The next (and intermediate step) is reading the file cities.txt—which is one of the outputs of Cities1.Exe—at a geo-coding website which adds the geographical coordinates to the city names and postcodes. Geo-coding this information can be done, for example, at http://www.gpsvisualizer.com/geocoder/.[14] The program Cities2.Exe reads the output of this geocoder and generates, among other things, the file cities.kml (available at http://www.leydesdorff.net/maps/cities.kml) which can be uploaded and read by Google Maps or directly into Google Earth.

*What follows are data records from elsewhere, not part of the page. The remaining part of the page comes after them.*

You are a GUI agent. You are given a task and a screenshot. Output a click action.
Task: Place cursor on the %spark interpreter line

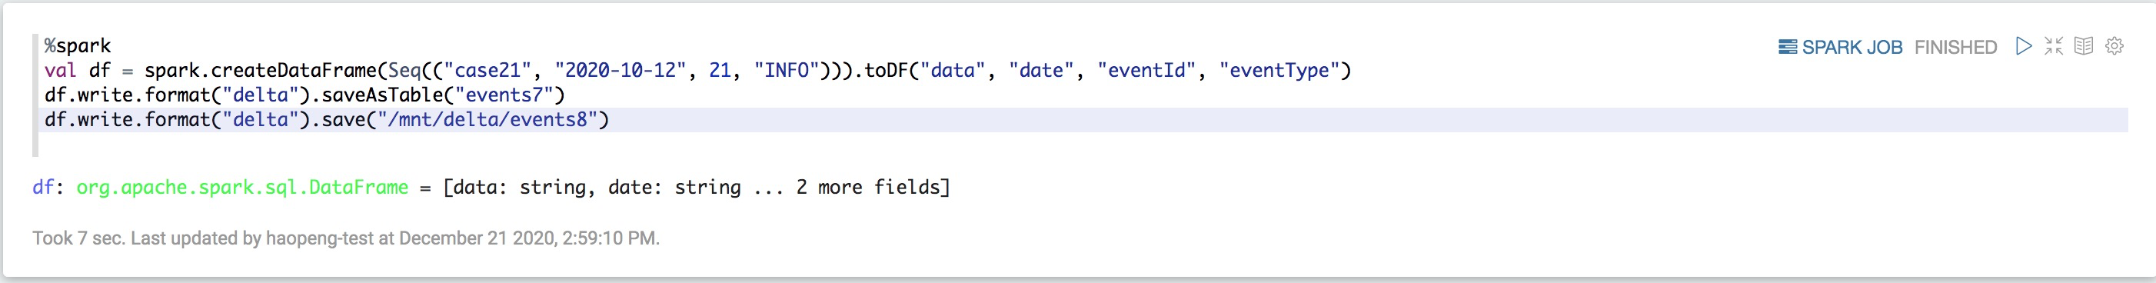(x=78, y=45)
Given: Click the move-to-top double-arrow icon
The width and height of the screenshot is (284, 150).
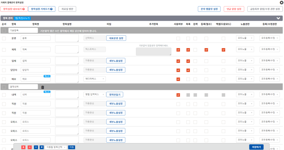Looking at the screenshot, I should click(x=23, y=147).
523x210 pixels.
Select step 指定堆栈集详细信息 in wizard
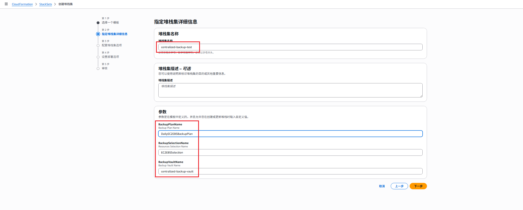click(114, 34)
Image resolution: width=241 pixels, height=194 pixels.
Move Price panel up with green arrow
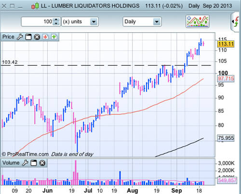click(54, 37)
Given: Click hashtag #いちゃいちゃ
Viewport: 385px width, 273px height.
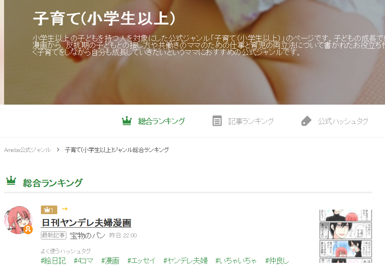Looking at the screenshot, I should (x=236, y=260).
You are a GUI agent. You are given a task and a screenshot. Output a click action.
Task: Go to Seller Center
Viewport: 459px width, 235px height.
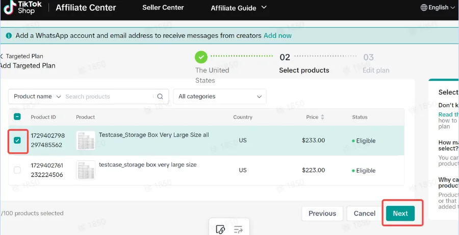(x=163, y=8)
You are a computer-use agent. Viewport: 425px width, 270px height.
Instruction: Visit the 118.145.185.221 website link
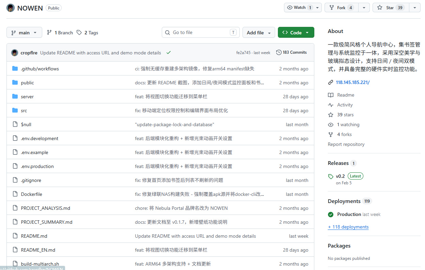[x=352, y=82]
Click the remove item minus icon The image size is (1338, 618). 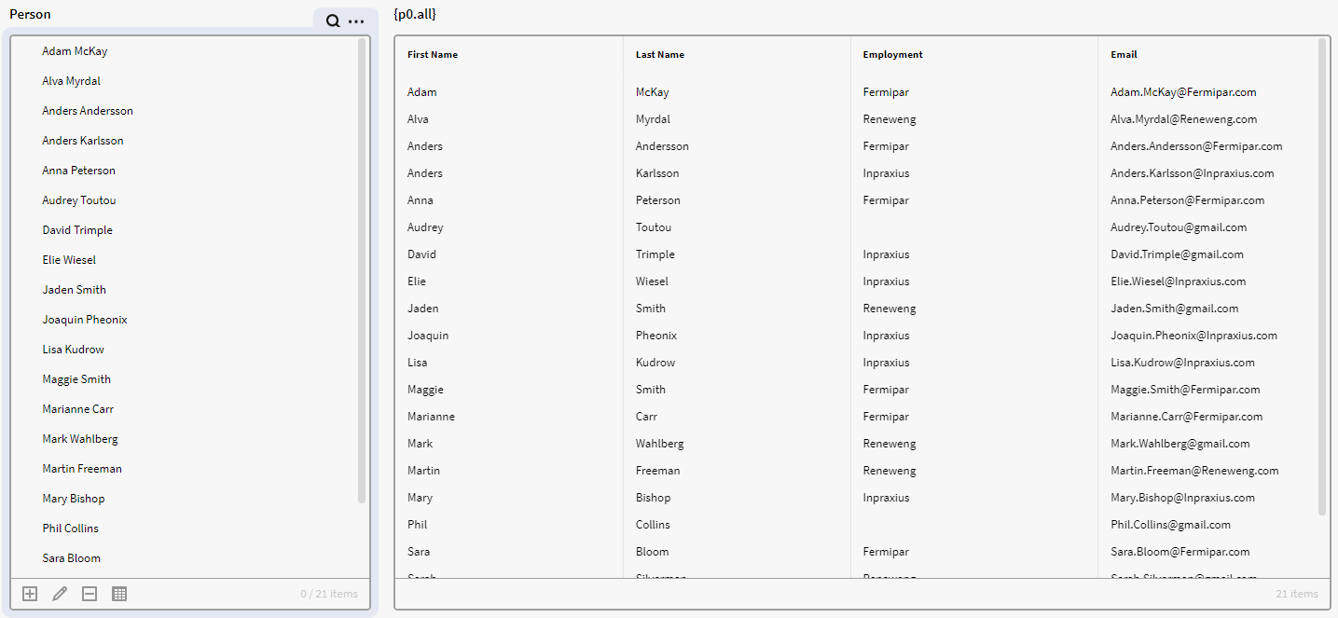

Figure 2: A zoom of cities.kml in Google Earth for the USA and parts of Canada.

 

Figure 2 shows the result in Google Earth for the United States. Using the same file in Google Maps (at http://www.leydesdorff.net/maps/cities.kml) leads to a visually awkward result because the nodes are relatively large and not scalable. This can be somewhat repaired by using a transparent icon (as at http://www.leydesdorff.net/maps/cities2.kml), but this change leads unfortunately to a systematic shift in the positioning of the cities under Google Earth.[15] However, the resulting picture becomes interesting in Google Maps because both nodes and links can be visualized, and at variable scales (e.g., globally, nationally or regionally).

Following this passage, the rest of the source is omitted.